:: THE TASK ::
Search the records for "will" and copy each line that holds it.

= = = = =

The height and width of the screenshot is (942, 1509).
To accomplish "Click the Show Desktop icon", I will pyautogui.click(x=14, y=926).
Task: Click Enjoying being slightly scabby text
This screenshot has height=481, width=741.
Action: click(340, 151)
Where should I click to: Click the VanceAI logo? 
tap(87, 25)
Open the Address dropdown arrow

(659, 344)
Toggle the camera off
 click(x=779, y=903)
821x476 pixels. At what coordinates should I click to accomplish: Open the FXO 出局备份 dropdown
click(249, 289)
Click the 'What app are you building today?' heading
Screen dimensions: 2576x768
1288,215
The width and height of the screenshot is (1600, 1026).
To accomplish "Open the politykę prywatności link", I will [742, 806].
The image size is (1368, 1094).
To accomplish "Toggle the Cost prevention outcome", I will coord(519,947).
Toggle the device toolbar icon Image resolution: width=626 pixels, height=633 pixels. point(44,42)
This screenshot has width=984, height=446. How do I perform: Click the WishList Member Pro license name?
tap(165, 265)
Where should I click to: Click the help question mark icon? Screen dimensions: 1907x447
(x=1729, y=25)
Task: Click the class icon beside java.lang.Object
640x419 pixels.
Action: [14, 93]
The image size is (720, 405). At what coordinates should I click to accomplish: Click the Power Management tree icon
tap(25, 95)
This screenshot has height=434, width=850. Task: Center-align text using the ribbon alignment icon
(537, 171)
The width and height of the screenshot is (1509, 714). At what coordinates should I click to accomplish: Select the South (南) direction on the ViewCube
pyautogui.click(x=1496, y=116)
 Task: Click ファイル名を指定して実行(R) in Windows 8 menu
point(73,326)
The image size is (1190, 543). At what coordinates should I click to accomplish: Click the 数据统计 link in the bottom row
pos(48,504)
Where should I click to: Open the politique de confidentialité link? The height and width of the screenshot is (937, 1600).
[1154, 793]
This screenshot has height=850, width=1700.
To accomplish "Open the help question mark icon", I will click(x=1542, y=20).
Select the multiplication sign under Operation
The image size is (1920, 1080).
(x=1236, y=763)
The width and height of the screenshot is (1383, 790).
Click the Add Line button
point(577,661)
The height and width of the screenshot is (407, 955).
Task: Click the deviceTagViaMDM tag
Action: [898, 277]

= = = = =

:: RESULT ::
To accomplish "Click the Show Desktop icon", I will pyautogui.click(x=14, y=926).
To accomplish "Open the politykę prywatności link", I will [742, 806].
To accomplish "Toggle the Cost prevention outcome", I will coord(519,947).
To accomplish "Open the help question mark icon", I will click(x=1542, y=20).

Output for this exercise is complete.